Bilan

La Chine va limiter les retraits par carte bancaire à l'étranger

Le réseau China Union Pay, le principal émetteur de cartes bancaires en Chine, va limiter à 100.000 yuans (14.000 euros) par an les retraits d'argent liquide à l'étranger.

Les dépenses des touristes chinois à l'étranger ont augmenté de 27% en 2014 pour atteindre 165 milliards de dollars, avait indiqué en juillet l'Organisation mondiale du tourisme.

Crédits: Reuters

La Chine a imposé un plafond limitant le volume d'argent liquide qu'il est possible de retirer avec les cartes bancaires chinoises dans des distributeurs à l'étranger, ont rapporté mardi des médias d'Etat, alors que s'intensifient les craintes de fuites de capitaux après la récente dévaluation du yuan.

China UnionPay --l'équivalent chinois de Visa ou de MasterCard, et qui émet la quasi-totalité des cartes de paiement des établissements bancaires chinois-- va désormais limiter à 100.000 yuans (14.000 euros) par an les retraits effectués à l'étranger, a indiqué China National Radio (CNR).

Ce plafond, qui sera effectif début 2016, est destiné "à renforcer la lutte contre le blanchiment d'argent et à limiter les risques financiers", a assuré UnionPay, cité par CNR.

Actuellement, les détenteurs d'une carte UnionPay pouvaient retirer à l'étranger l'équivalent de 10.000 yuans par jour.

Ce durcissement intervient alors que nombre d'experts font état d'importants flux de capitaux hors du pays, dopés par la recherche de placements plus rémunérateurs.

Cette tendance s'est accélérée après la soudaine dévaluation du yuan, de quasiment 5%, courant août et sur fond d'essoufflement persistant de l'économie chinoise.

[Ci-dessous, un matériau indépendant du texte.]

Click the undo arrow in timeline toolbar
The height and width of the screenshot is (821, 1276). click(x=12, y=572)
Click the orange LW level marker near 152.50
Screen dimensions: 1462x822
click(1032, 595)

La Chine avait déjà durci début septembre ses règles sur les mouvements de capitaux.

L'Administration d'Etat supervisant le marché des changes (SAFE) avait ainsi demandé aux institutions financières à Shanghai et à Canton de renforcer leurs contrôles de conversion et de vente de devises étrangères, selon plusieurs médias.

La banque centrale chinoise (PBOC) avait de son côté indiqué qu'elle exigeait désormais que les banques chinoises paient un dépôt de 20% sur les ventes à terme de devises étrangères, afin de limiter la spéculation. Les ventes à terme consistent à proposer des devises à l'avance, et à un prix déterminé.

Autre conséquence de la brutale dévaluation décidée par Pékin, les réserves de change chinoises, les plus importantes au monde, ont fondu en août de quelque 93 milliards de dollars, selon des chiffres officiels, une facture salée due aux ventes massives de dollars par les institutions publiques pour soutenir après coup le cours du yuan.